OKLAHOMA CITY (AP) _ The U.S. Supreme Court will not consider an appeal for a lighter sentence for a man who knew of a plot to bomb the federal building in Oklahoma City but didn't tell anyone.
The high court ruled on Oct. 15 that it would not take up Michael Fortier's complaint about his 12-year prison term.
In June, the 10th U.S. Circuit Court of Appeals voted 4-2 to deny Fortier's request for the full court to reconsider a decision that upheld the prison term. That 2-1 decision made in April was by a three-judge panel of the Denver court.
Fortier wanted to be let out of prison on time served. The Kingman, Ariz., resident was challenging only his sentence.
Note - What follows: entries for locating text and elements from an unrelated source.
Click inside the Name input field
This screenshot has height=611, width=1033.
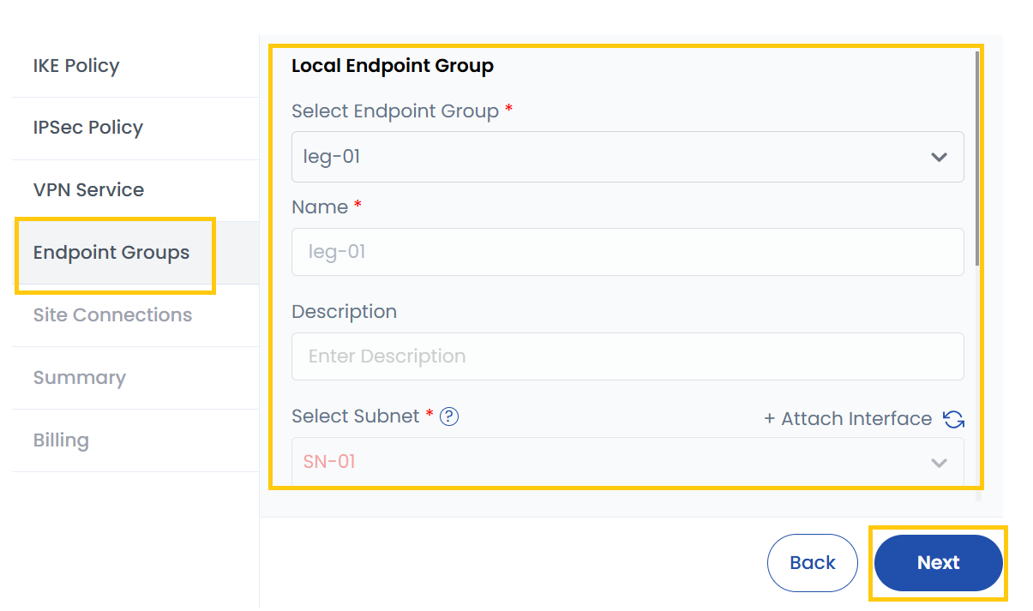627,252
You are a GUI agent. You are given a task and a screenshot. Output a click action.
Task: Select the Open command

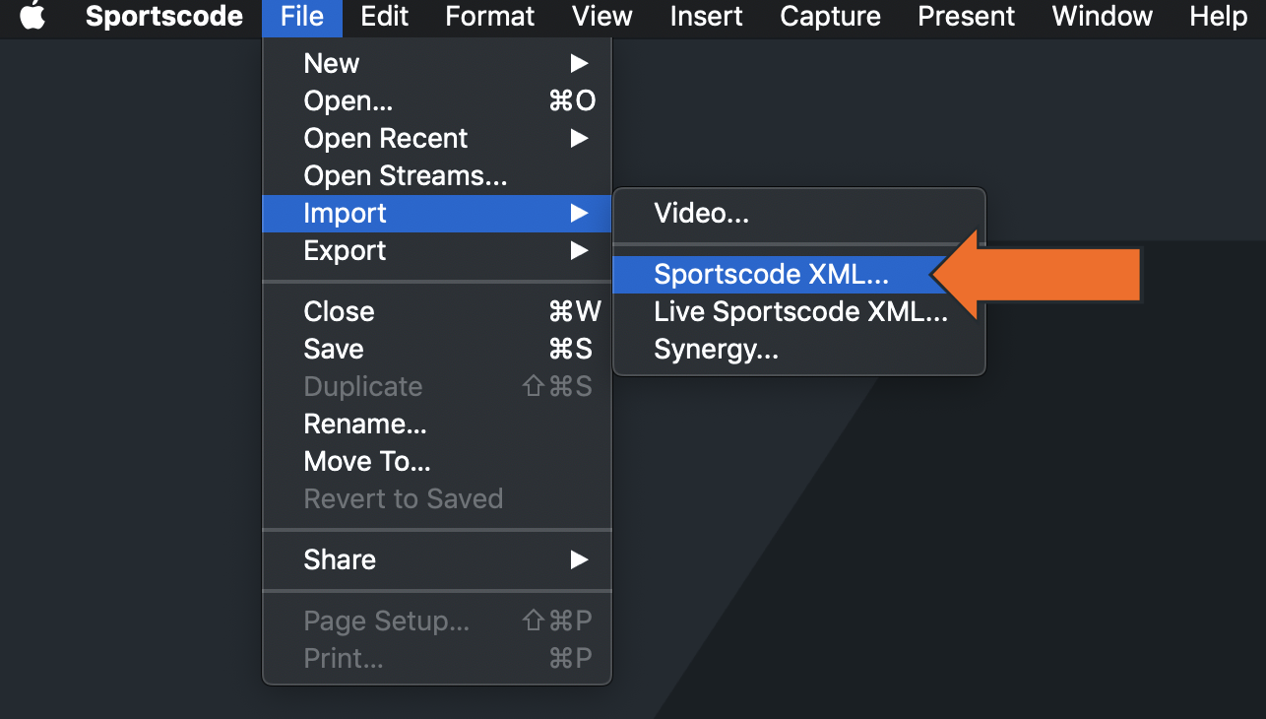(x=348, y=100)
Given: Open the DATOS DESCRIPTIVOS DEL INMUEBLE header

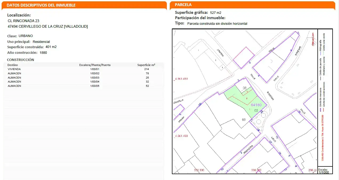Looking at the screenshot, I should [x=41, y=5].
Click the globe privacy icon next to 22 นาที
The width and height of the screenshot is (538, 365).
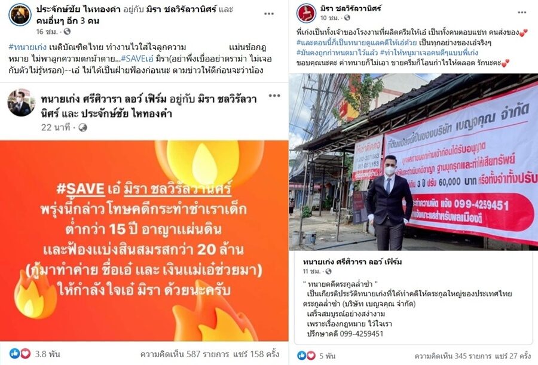point(82,128)
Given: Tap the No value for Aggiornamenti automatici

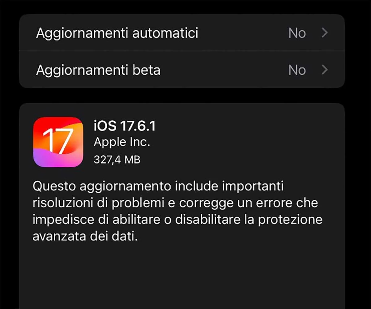Looking at the screenshot, I should pos(297,33).

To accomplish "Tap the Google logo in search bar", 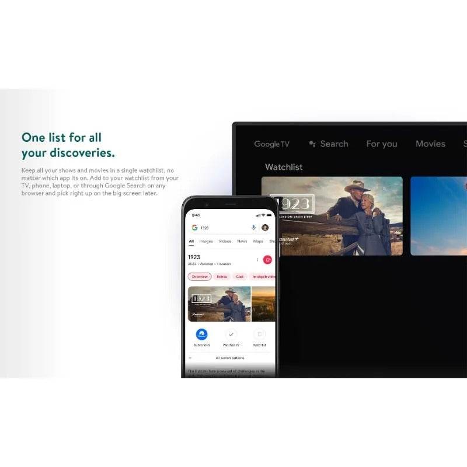I will pos(194,228).
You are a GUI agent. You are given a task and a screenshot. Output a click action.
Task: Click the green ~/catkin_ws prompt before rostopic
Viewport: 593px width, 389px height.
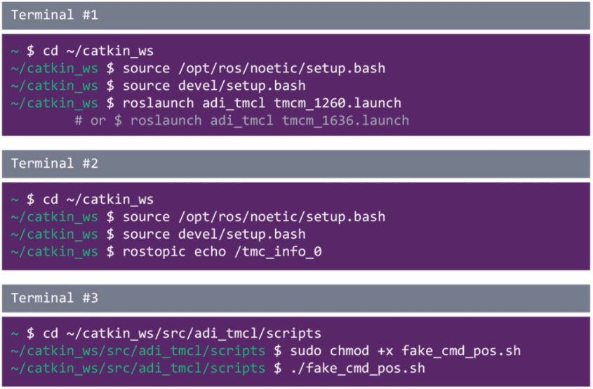tap(55, 251)
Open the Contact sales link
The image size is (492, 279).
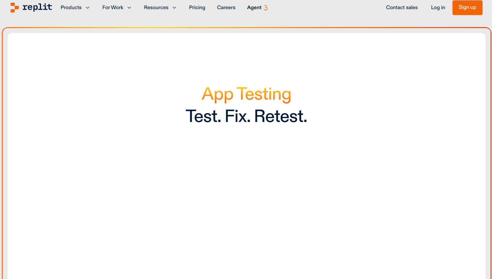click(x=402, y=8)
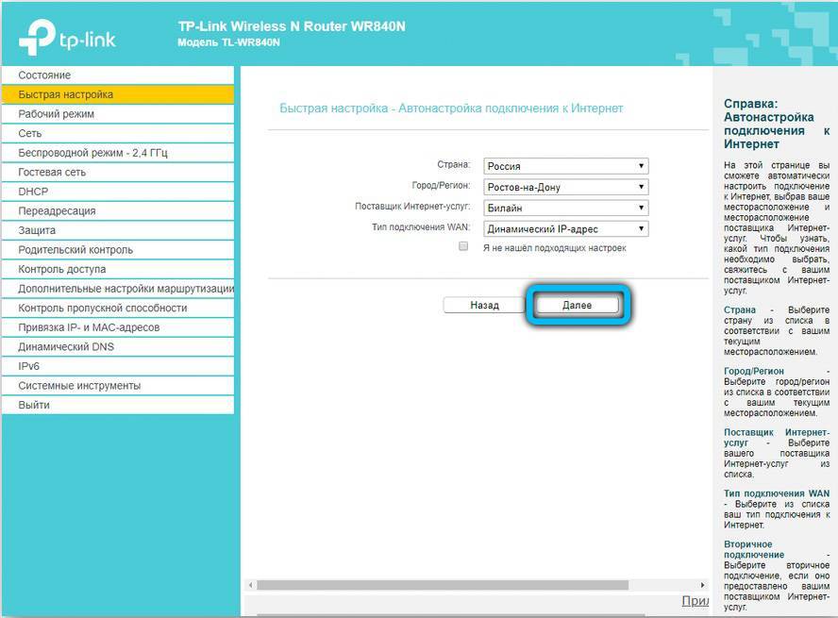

He pleaded guilty in August 1995 and already has been in federal custody more than six years.
In his guilty plea, Fortier admitted that his friend, Timothy McVeigh, had told him about the bombing plot, but that he never warned anyone. Fortier also admitted helping McVeigh move and sell stolen guns and that he lied to FBI agents after the attack that killed 168 people.
The 32-year-old testified against McVeigh and co-conspirator Terry Nichols at their federal bombing trials in Denver.
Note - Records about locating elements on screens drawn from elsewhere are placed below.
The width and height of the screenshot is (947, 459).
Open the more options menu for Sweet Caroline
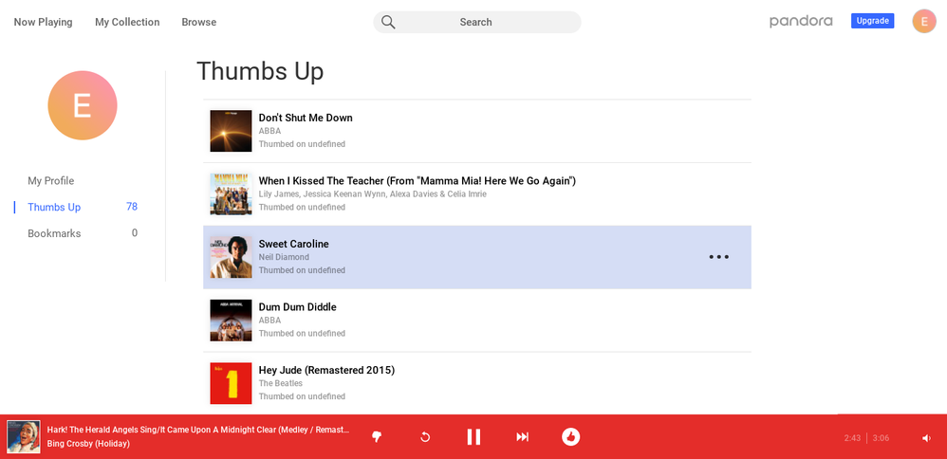click(x=718, y=257)
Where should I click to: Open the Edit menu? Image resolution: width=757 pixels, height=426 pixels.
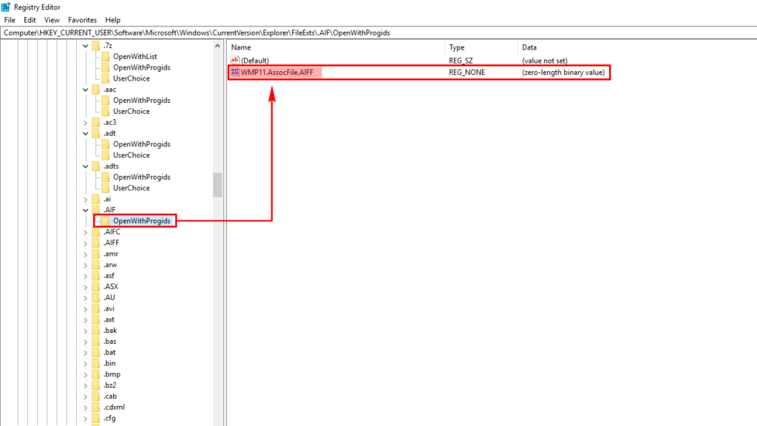click(30, 20)
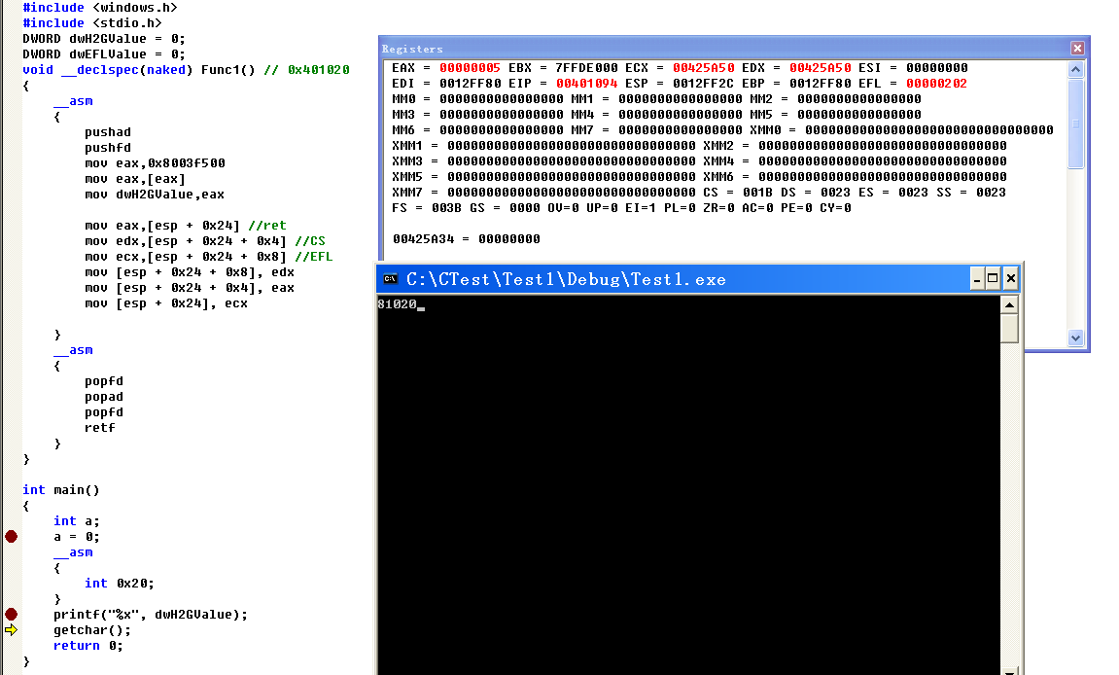Click the Registers scrollbar up arrow

(1075, 70)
McVeigh was convicted of murder and other counts and sentenced to death. He was executed June 11. Nichols, convicted of involuntary manslaughter and conspiracy, was sentenced to life in prison. He awaits trial in Oklahoma on murder counts.
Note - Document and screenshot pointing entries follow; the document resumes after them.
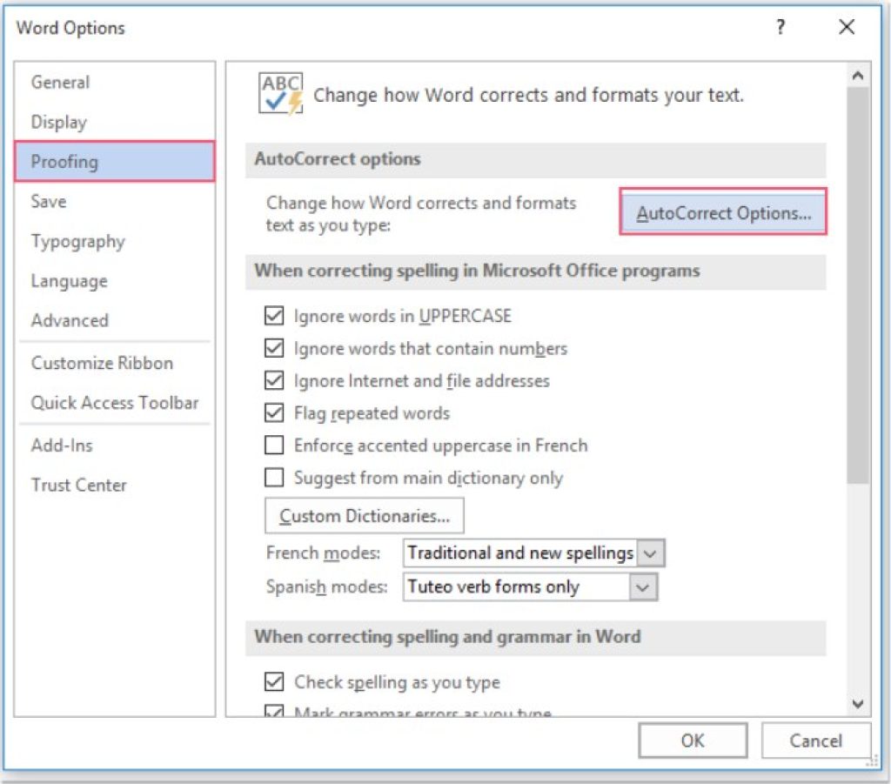Confirm changes with the OK button
This screenshot has height=784, width=891.
point(692,740)
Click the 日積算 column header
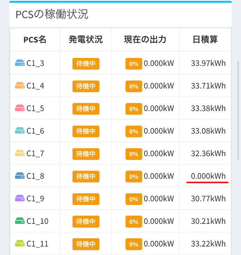Image resolution: width=241 pixels, height=255 pixels. pyautogui.click(x=205, y=40)
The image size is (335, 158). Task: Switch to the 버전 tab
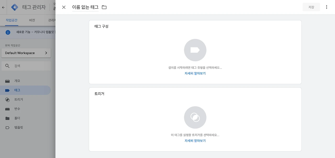point(32,20)
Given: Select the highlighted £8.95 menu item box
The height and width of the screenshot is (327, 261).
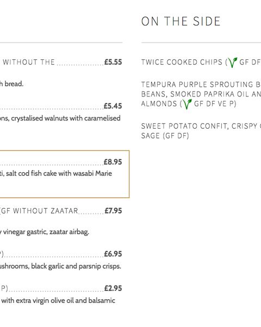Looking at the screenshot, I should pyautogui.click(x=65, y=174).
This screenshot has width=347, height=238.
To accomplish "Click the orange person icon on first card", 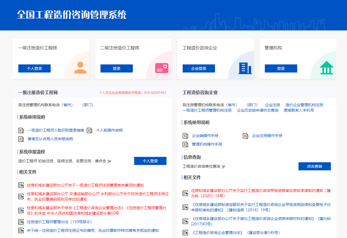I will 80,68.
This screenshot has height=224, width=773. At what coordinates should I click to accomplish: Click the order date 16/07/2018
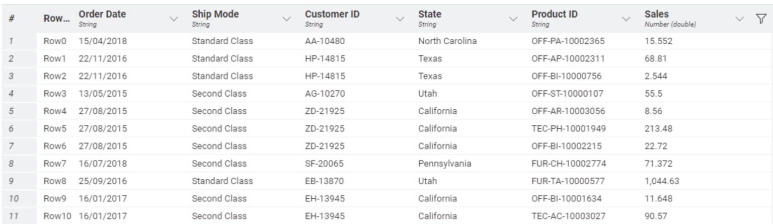(103, 164)
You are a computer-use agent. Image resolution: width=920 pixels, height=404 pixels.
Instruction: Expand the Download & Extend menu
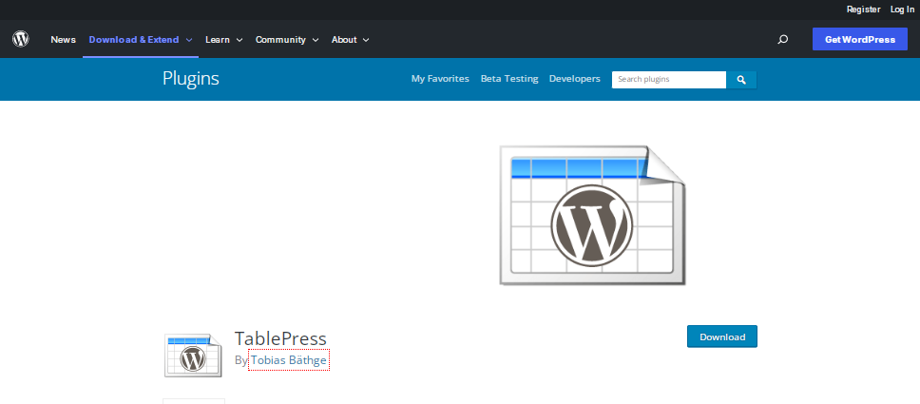pos(141,40)
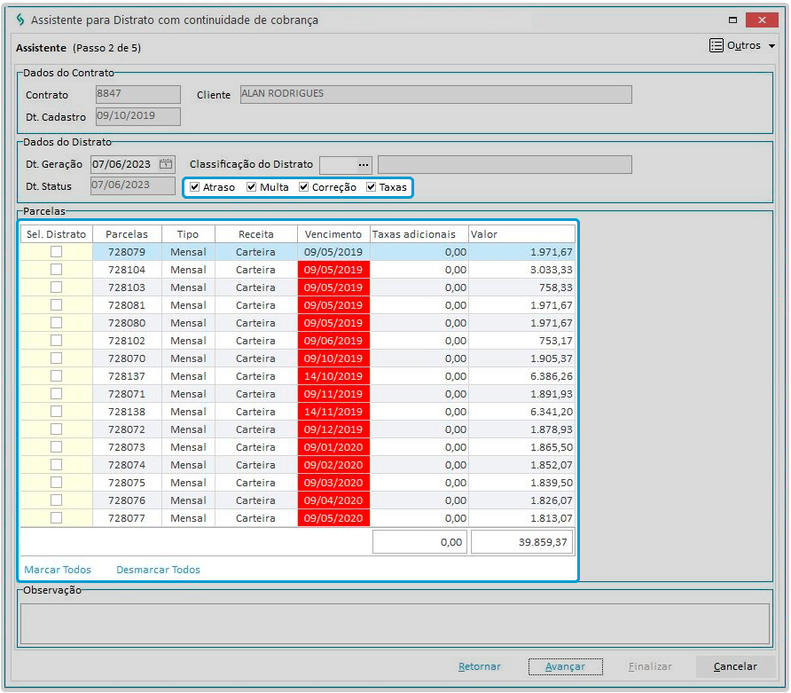
Task: Click inside the Observação text area
Action: point(394,623)
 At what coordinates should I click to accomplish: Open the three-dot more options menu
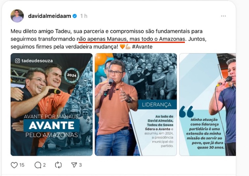(223, 16)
Fortier was sentenced twice. The 10th Circuit decided the presiding judge had followed the wrong guidelines in sentencing him the first time.
At the resentencing, the judge imposed the same prison time _ 12 years _ but reduced the fine from $200,000 to $75,000.
Fortier's attorney argued to justices that U.S. District Judge G. Thomas Van Bebber was still too harsh.
``The bombing was simply not caused by Fortier's conduct,'' his attorney argued.